- Born: 1986 (age 39–40)
- Known for: painter, sculptor, video artist, installation and sound artist, tattoo artist
- Notable work: Turning Tables (2010), jilaqami’g no’shoe (2009)
- Spouse: Amy Malbeuf (artist)
- Awards: Sobey Art Award Nominee (2015, 2016), Representative for Newfoundland and Labrador in the 2015 Venice Biennale, Hnatyshan Foundation REVEAL Award, 2014 Newfoundland and Labrador Arts Council's Artist of the Year, Blouin ARTINFO's Top 30 under 30 in Canada (2014)
- Website: https://www.jordanbennett.ca

= Jordan Bennett (artist) =

Canadian multi-disciplinary artist

Jordan Bennett (born 1986) is a Canadian multi-disciplinary artist and member of the Qalipu First Nation from Stephenville Crossing, Newfoundland, also known as Ktaqamkuk. He is married to Métis visual artist Amy Malbeuf.

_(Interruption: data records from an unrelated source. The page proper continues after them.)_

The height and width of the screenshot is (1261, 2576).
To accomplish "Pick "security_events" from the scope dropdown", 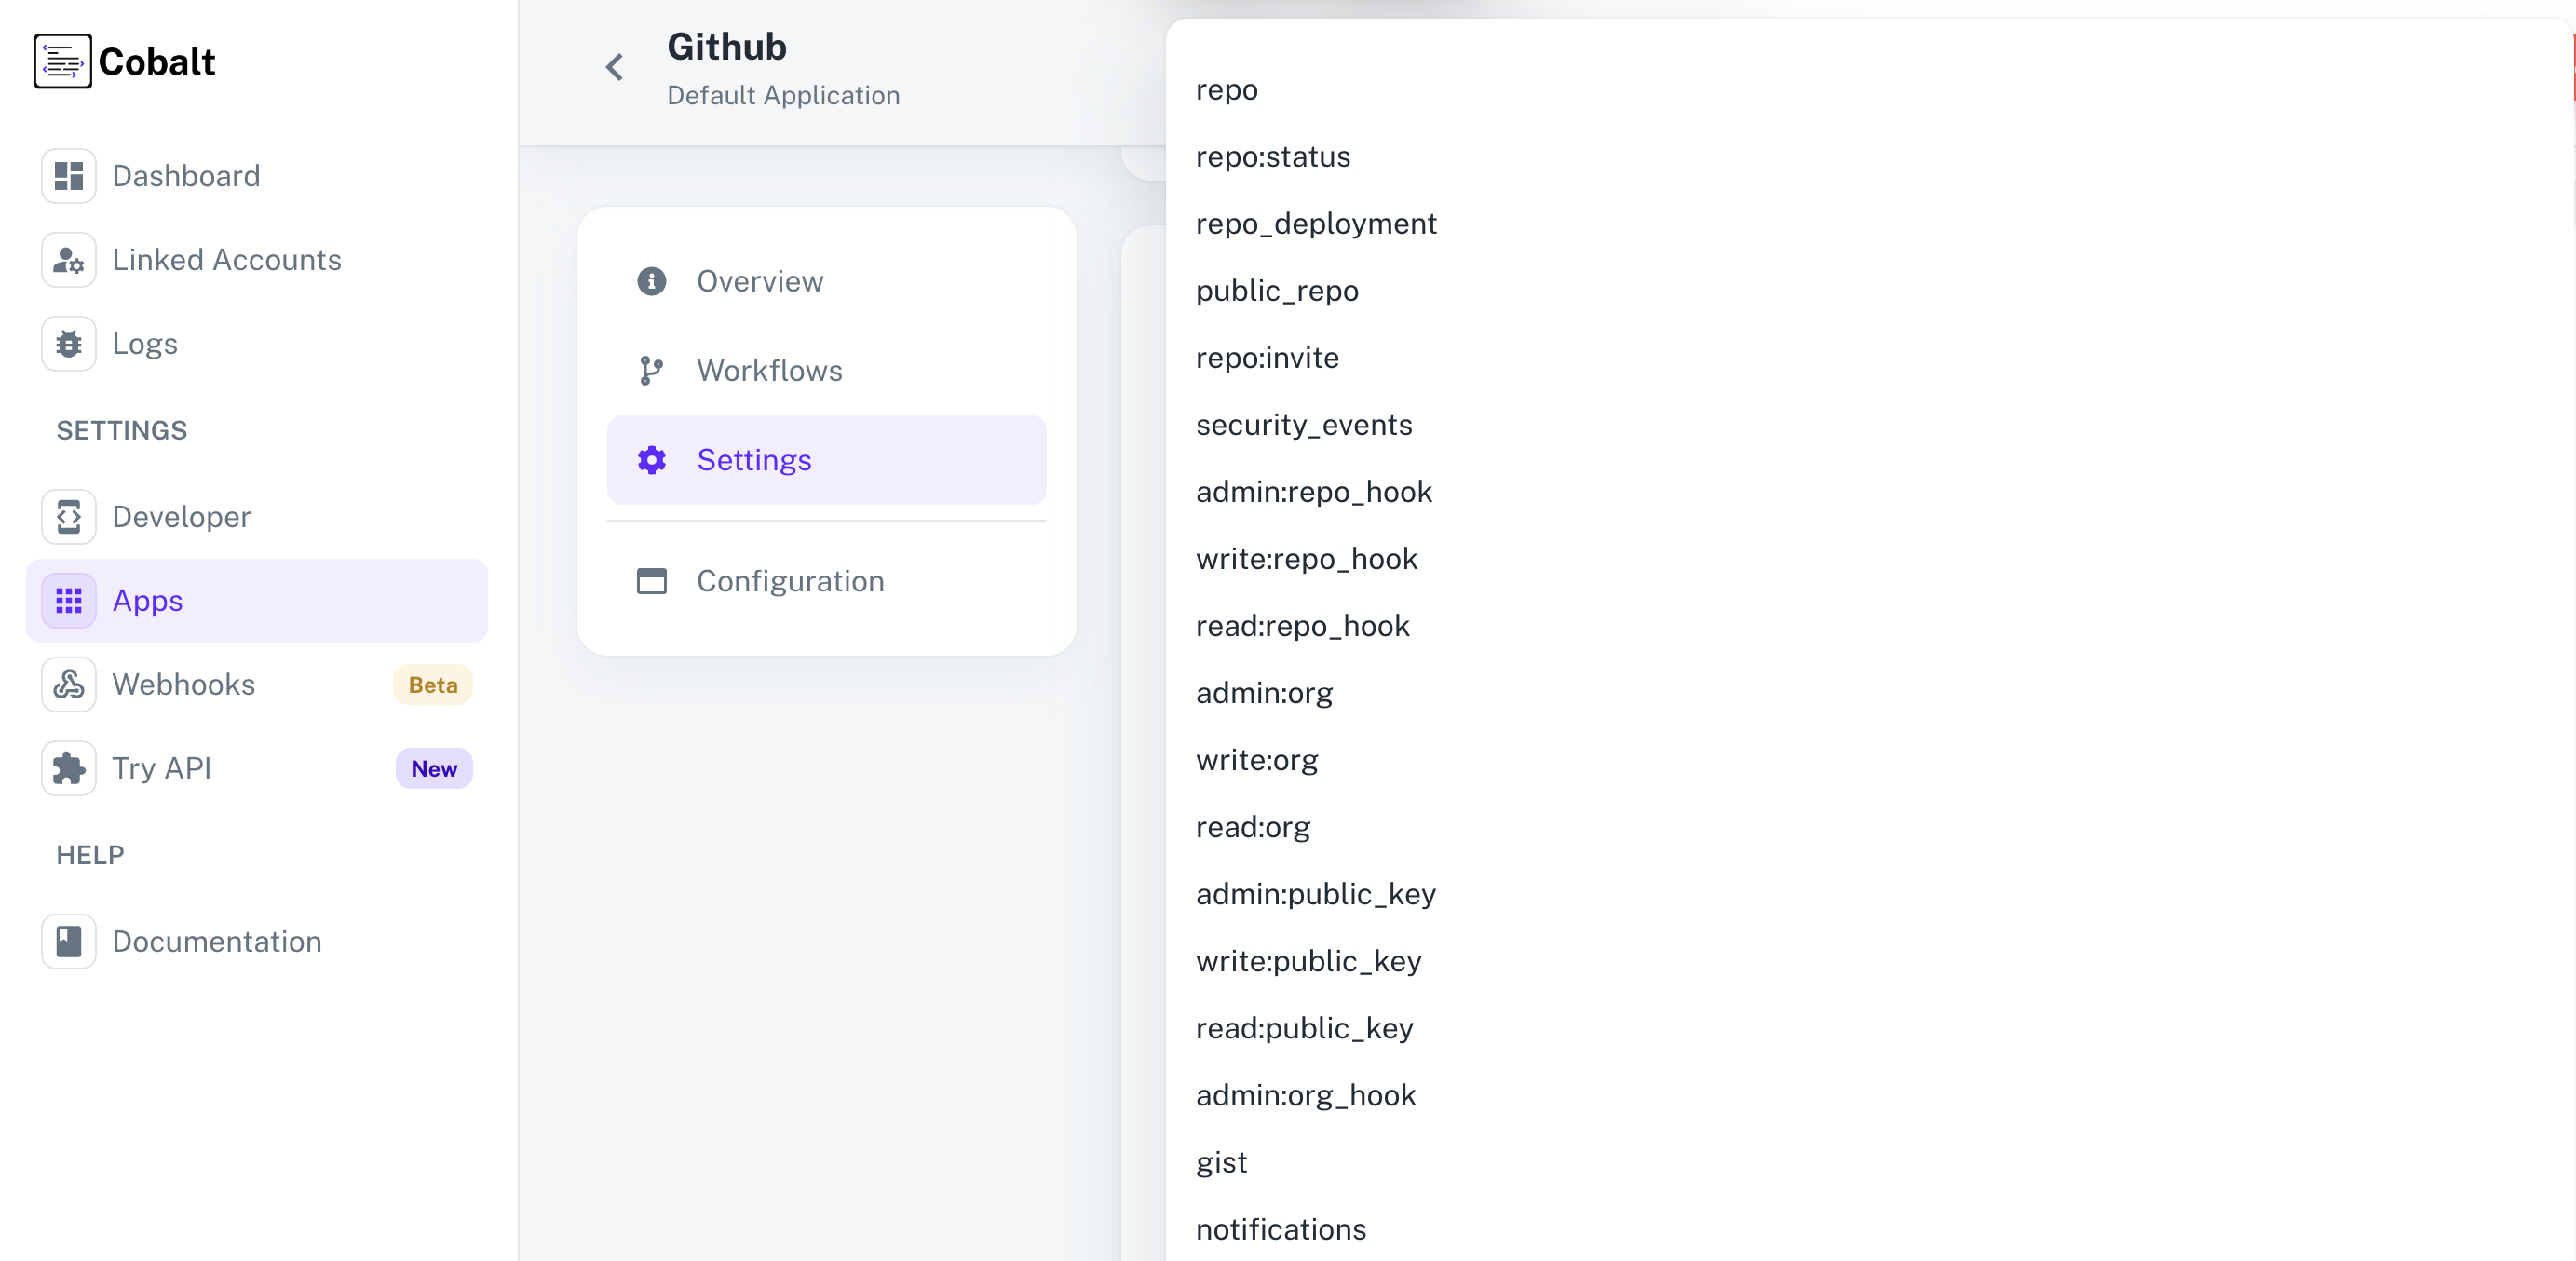I will click(1304, 424).
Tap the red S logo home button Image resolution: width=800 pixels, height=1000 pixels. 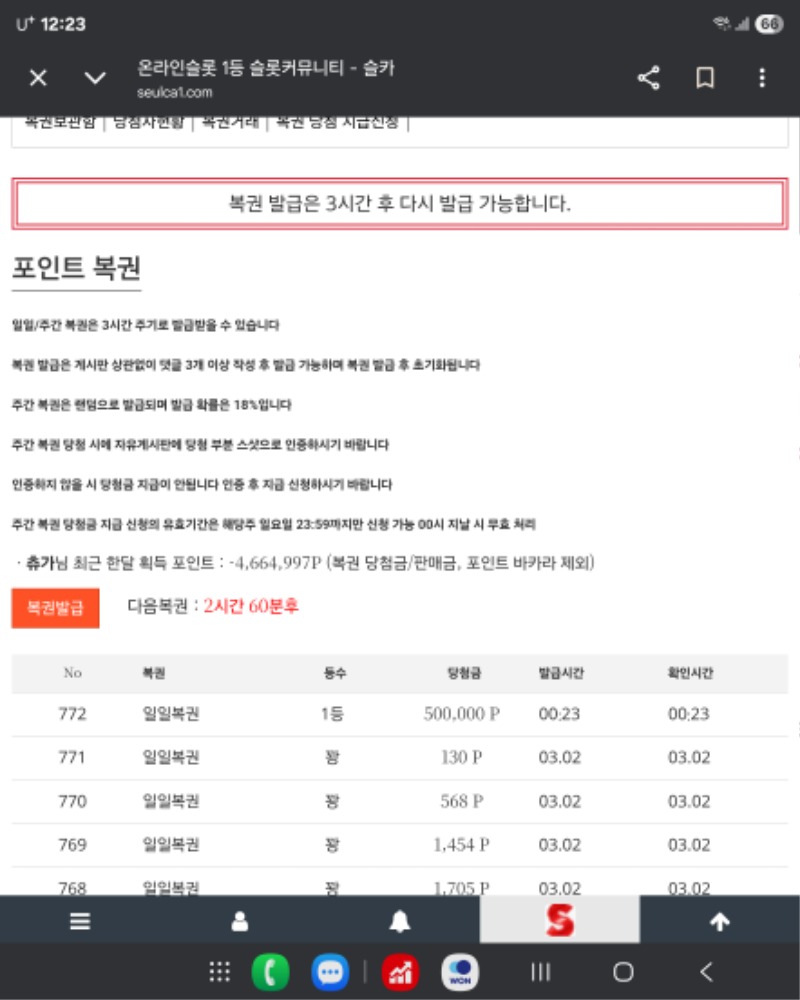point(560,920)
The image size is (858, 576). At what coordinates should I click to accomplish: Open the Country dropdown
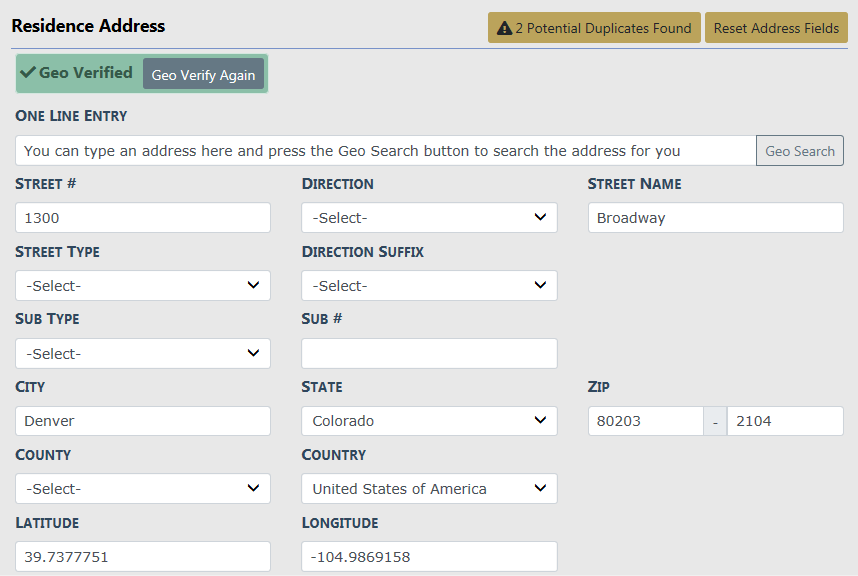point(429,489)
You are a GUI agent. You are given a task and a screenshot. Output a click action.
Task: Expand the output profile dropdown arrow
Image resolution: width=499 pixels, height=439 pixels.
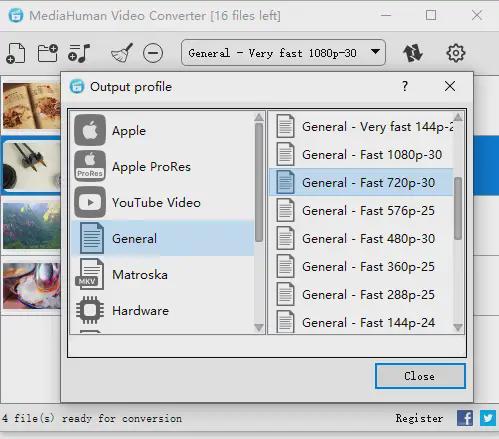(x=375, y=52)
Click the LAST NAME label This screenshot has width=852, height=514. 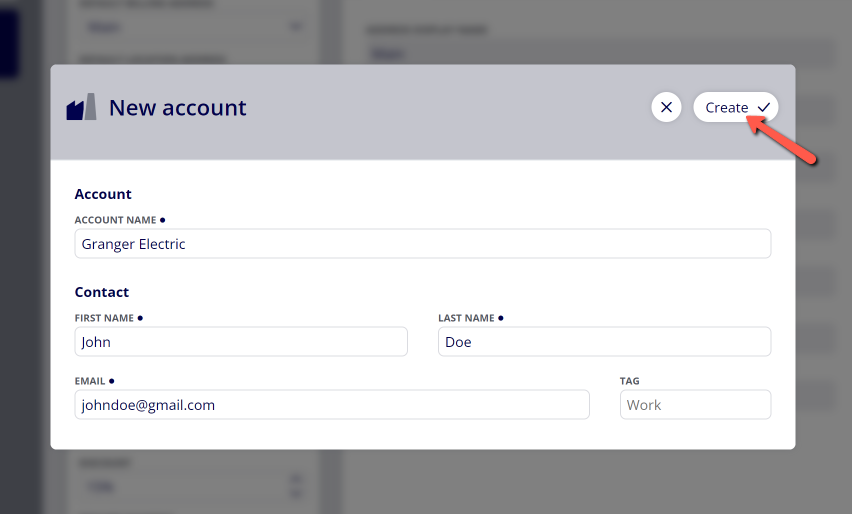point(466,318)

Bennett works predominantly with painting, silkscreening, sculpture, video, installation and sound. Since 2008, Bennett has shown his work both nationally and internationally in over 75 exhibitions, notably Beat Nation: Art, Hip Hop and Aboriginal Culture, an exhibition co-curated by Kathleen Ritter and Tania Willard that toured nationally in Canada from 2012–2014.

== Education ==
Bennett earned a Bachelor of Fine Arts Degree at Grenfell Campus in Corner Brook, Newfoundland in 2008. He then went on to receive a Masters of Fine Arts (MFA) Degree at the University of British Columbia Okanagan in Kelowna, British Columbia in 2016. The focus of Bennett's MFA was to "re-imagin[e] the traditional art forms of the Beothuk and Mi’kmaq into a contemporary art discourse." Bennett was also a participant at the Earthline Tattoo Training Residency in 2016. He is a member of the Qalipu First Nation.

== Themes ==
Bennett's work tends towards interactive and multi-sensory as he incorporates multiple forms of media into his work to create immersive environments for the viewer. These interactive works incorporate a broad range of materials. Main sources of inspiration come from his interactions with Mi'kmaq and Beothuk porcupine quill designs, baskets, beadwork, clothing, and petroglyphs. Bennett's work engages with themes of land, language, family history, and colonial misinterpretations of Indigenous history and stereotypes in Canada.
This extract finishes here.